[[ Text segment, beginning ]]

Enigma: It was used for several purposes, the first being during the Battle of Britain (another almost unknown fact) to read German orders to the squadrons for daylight raids. Radar was crucial, but could only spot Luftwaffe formations when they had assembled and were on their way. It was, as is better known, helpful in combating the U-boat menace, but never so much as the sophisticated centimetric radar used by escort destroyers, sloops, frigates and corvettes from late 1942 on, using a wavelength so narrow that the German subs could not detect it. [Centimetric radar was made possible by the magnetron, invented at my old alma mater, U. of Birmingham. The Germans never caught up in radar from that point. Two of the scientists who invented it flew to the US with a hand-made example - but that is another story.]

The U-boats also were habitual radio chatterers (Doenitz insisted on daily reports), and the hunting groups easily homed in on them.

In any event, you seem to have missed this bit in my previous post:
" ... Colossus, built the year before ENIAC by the General Post Office in England, and used mainly to decypher a German code much more advanced than Enigma." The code, whose name escapes me, was a quantum leap over Enigma, and was said to have one hundred million, million numerical combinations. Solving this by humans would have taken until long after the war ended.
 

Nickodell

Donation Time
The Colossus was a purpose built computer as stated in Wiki.

"The ten British Colossus computers (used for cryptanalysis starting in 1943) were designed by Tommy Flowers. The Colossus computers were digital, electronic, and were programmed by plugboard and switches, but they were dedicated to code breaking and not general purpose.[28]"

"Colossus was the first of the electronic digital machines with programmability, albeit limited by modern standards:[9]
it had no internally stored programs. To set it up for a new task, the operator had to set up plugs and switches to alter the wiring.
Colossus was not a general-purpose machine, being designed for a specific cryptanalytic task involving counting and Boolean operations."


Whereas the the Eniac was the first Programable General Purpose Digital Computer. From Wili

"ENIAC ( /ˈɛni.æk/; Electronic Numerical Integrator And Computer)[1][2] was the first electronic general-purpose computer. It was Turing-complete, digital, and capable of being reprogrammed to solve a full range of computing problems.[3]"

True, but if you will forgive me for saying so, irrelevant. I was specific (italics added):
"It is, unfortunately, a "known fact" in the US that ENIAC, built at the U. of Pa., was the world's first electronic, programmable computer. .... it just ain't so.

[[ Text segment, end ]]
[[ Source information, beginning ]]

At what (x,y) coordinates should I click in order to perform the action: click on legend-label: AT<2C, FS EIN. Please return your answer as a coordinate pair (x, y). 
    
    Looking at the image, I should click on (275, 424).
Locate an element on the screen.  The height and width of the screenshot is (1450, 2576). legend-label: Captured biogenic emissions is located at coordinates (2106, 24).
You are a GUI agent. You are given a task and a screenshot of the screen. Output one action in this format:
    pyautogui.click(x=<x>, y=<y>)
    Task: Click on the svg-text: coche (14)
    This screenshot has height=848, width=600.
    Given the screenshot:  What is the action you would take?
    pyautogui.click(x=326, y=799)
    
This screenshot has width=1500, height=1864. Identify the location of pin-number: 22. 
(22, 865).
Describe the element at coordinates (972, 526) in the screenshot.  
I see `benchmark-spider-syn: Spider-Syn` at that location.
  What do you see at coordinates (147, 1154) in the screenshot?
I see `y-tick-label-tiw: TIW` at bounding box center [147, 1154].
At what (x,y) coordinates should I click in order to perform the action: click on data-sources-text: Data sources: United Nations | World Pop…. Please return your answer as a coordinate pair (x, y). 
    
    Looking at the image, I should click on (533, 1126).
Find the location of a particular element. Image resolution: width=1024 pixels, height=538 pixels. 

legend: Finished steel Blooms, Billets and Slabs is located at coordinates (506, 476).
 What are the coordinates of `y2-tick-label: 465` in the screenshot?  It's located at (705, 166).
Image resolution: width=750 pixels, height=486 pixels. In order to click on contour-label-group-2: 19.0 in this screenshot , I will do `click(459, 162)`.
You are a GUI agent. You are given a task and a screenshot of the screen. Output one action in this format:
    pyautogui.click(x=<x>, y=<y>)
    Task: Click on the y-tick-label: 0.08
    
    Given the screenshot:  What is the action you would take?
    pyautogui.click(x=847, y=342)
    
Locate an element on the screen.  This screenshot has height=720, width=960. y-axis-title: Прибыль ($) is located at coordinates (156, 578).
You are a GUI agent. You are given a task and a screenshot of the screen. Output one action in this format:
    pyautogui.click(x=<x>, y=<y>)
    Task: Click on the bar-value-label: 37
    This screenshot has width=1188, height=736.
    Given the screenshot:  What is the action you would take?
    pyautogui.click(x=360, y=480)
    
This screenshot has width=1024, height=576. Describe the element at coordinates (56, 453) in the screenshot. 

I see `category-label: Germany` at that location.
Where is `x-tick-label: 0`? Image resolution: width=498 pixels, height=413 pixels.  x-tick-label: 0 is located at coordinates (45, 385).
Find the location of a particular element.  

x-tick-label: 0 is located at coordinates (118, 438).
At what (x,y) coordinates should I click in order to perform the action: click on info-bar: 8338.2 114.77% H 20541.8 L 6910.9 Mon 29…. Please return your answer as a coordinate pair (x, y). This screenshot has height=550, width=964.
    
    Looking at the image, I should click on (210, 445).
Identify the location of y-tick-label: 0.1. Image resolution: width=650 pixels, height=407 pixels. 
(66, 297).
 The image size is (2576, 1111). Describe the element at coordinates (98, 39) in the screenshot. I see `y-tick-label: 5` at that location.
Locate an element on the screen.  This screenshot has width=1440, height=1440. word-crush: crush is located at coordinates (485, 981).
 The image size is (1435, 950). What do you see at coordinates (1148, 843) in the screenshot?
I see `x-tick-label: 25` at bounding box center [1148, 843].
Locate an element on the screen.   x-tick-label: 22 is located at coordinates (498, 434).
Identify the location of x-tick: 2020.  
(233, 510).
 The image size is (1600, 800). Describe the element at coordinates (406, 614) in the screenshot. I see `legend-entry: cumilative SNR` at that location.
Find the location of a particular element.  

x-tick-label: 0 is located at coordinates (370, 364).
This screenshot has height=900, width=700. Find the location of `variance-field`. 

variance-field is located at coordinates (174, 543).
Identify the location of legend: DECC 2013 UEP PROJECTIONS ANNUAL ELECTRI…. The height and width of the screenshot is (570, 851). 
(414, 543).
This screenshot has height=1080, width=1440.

[[ Source information, end ]]

» Assignment
In the discussion of Colossus and ENIAC, who designed the ten British Colossus computers?

» Output for this exercise
Tommy Flowers